■ Problem statement: One range is to be output from the listing below, exactly as written: the line with "This screenshot has width=1950, height=1065." to the line with "The image size is (972, 547).", both kept.

■ Provided records:
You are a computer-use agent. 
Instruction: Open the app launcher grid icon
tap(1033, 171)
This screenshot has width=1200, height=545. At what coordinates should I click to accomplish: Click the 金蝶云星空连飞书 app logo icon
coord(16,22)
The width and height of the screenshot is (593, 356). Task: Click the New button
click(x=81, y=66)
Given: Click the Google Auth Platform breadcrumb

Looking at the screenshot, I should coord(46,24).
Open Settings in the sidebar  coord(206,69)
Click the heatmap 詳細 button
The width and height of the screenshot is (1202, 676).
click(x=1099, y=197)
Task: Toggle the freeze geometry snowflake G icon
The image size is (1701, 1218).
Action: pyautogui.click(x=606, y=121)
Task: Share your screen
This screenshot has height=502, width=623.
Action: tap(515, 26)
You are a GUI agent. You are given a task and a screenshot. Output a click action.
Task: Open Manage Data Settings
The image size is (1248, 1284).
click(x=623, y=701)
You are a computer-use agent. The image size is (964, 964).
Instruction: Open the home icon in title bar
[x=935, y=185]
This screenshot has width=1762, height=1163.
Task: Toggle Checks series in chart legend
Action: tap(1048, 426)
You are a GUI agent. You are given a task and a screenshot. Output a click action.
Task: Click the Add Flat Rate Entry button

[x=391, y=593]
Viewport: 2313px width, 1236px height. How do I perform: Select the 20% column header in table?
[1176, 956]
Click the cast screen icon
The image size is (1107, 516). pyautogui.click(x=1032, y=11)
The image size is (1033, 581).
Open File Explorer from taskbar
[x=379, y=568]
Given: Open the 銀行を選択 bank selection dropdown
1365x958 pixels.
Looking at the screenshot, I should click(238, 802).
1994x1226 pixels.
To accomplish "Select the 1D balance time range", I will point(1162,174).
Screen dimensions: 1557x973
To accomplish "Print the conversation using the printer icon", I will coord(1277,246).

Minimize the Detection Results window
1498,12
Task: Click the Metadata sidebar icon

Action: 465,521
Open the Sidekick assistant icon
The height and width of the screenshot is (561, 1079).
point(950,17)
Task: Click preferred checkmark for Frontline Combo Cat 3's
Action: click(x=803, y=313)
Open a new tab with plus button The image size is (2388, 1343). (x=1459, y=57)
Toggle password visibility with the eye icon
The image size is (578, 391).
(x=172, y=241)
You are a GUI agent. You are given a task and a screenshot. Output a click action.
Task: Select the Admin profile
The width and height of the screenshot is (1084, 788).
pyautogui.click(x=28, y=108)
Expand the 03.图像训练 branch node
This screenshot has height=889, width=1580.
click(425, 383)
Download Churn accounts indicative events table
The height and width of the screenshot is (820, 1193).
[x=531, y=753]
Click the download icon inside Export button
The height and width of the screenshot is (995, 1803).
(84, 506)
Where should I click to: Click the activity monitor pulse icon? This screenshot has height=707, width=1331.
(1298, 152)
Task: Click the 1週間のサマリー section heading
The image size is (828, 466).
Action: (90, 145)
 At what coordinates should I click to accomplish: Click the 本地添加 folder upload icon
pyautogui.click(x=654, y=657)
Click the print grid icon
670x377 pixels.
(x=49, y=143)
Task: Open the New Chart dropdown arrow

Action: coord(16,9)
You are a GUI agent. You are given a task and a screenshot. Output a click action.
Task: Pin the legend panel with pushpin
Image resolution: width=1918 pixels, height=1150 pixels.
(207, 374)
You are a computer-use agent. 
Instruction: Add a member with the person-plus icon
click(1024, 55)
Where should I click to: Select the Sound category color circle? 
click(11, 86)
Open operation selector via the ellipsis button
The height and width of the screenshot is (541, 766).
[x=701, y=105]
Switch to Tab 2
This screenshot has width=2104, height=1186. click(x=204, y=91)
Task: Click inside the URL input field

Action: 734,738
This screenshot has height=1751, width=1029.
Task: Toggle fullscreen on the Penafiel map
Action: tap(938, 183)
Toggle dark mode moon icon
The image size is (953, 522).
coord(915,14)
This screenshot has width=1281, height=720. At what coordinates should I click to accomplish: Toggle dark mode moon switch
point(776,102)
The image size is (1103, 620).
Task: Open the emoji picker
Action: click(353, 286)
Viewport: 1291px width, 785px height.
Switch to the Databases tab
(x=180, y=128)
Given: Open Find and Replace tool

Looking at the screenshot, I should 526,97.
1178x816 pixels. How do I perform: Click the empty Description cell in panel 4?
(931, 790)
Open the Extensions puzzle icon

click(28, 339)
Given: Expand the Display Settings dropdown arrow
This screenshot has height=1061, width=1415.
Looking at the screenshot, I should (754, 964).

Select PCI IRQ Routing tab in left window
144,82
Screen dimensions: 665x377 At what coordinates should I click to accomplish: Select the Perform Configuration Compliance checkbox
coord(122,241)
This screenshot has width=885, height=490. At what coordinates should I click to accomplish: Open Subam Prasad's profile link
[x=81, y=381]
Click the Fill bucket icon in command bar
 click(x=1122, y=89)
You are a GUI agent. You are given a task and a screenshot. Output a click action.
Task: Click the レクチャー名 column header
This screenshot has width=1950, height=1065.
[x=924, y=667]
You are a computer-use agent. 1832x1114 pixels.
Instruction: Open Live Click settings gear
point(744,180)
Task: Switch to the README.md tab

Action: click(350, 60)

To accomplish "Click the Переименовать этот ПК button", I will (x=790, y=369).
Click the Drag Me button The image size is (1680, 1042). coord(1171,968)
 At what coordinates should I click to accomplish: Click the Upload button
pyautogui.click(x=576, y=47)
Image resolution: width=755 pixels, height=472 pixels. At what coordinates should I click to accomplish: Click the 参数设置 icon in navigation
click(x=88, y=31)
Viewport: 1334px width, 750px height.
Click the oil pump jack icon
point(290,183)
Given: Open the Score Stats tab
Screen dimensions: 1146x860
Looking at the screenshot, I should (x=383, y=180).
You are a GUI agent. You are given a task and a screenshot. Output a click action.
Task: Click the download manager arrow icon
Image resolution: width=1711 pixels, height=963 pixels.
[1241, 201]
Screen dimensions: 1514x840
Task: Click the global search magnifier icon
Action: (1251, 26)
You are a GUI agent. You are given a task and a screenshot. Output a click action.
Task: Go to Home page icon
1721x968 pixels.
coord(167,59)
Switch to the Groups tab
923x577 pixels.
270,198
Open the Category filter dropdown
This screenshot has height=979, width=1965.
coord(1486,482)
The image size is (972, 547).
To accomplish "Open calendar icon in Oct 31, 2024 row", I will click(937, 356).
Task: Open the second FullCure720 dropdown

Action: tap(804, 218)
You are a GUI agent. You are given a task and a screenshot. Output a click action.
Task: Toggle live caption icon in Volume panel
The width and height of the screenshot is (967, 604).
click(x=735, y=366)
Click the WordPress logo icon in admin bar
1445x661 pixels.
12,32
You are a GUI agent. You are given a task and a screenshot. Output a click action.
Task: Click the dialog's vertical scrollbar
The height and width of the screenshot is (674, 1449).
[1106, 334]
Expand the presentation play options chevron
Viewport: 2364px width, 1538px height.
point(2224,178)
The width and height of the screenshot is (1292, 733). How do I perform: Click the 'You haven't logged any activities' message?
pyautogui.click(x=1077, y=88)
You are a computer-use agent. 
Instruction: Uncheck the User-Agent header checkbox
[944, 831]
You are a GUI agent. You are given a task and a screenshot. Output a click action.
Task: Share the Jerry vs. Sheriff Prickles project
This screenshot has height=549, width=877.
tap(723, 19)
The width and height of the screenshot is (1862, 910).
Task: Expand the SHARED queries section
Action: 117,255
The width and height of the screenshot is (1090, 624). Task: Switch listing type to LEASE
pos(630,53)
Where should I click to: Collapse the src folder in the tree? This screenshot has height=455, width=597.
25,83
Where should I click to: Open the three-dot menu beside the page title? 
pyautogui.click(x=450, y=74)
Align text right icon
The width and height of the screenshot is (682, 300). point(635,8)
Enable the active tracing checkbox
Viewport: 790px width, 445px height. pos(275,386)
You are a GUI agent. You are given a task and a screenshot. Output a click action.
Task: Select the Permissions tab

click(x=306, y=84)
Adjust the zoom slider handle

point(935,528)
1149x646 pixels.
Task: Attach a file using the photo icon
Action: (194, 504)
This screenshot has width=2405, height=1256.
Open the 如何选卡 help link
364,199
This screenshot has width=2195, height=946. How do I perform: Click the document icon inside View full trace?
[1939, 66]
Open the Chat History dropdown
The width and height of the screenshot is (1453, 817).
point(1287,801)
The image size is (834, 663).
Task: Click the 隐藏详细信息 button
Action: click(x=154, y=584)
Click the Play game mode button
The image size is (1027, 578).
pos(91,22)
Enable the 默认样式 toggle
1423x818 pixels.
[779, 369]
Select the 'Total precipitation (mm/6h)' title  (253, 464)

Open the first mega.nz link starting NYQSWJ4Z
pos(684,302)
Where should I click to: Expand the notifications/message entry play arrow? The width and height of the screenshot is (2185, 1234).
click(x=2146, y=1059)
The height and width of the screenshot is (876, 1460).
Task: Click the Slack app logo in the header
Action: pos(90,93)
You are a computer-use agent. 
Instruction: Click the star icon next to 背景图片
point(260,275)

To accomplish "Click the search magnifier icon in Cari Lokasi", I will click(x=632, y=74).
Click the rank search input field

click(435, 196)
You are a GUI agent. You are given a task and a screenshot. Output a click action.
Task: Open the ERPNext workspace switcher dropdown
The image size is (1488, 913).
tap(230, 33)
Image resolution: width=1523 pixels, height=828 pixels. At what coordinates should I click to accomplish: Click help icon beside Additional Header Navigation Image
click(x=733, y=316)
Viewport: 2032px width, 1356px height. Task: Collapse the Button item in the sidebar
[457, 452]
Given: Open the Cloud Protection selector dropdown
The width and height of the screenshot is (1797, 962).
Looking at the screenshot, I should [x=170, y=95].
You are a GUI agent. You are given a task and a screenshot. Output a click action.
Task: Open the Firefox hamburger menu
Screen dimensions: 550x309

■ Exercise response:
This screenshot has width=1950, height=1065.
[x=924, y=667]
You are a computer-use agent. 1832x1114 pixels.
Instruction: Open Live Click settings gear
point(744,180)
Task: Switch to the README.md tab

Action: click(350, 60)

To accomplish "Click the Переименовать этот ПК button", I will (x=790, y=369).
Click the Drag Me button The image size is (1680, 1042). coord(1171,968)
 At what coordinates should I click to accomplish: Click the Upload button
pyautogui.click(x=576, y=47)
Image resolution: width=755 pixels, height=472 pixels. At what coordinates should I click to accomplish: Click the 参数设置 icon in navigation
click(x=88, y=31)
Viewport: 1334px width, 750px height.
Click the oil pump jack icon
point(290,183)
Given: Open the Score Stats tab
Screen dimensions: 1146x860
Looking at the screenshot, I should (x=383, y=180).
You are a GUI agent. You are given a task and a screenshot. Output a click action.
Task: Click the download manager arrow icon
Image resolution: width=1711 pixels, height=963 pixels.
[1241, 201]
Screen dimensions: 1514x840
Task: Click the global search magnifier icon
Action: (1251, 26)
You are a GUI agent. You are given a task and a screenshot. Output a click action.
Task: Go to Home page icon
1721x968 pixels.
coord(167,59)
Switch to the Groups tab
923x577 pixels.
270,198
Open the Category filter dropdown
This screenshot has height=979, width=1965.
coord(1486,482)
The image size is (972, 547).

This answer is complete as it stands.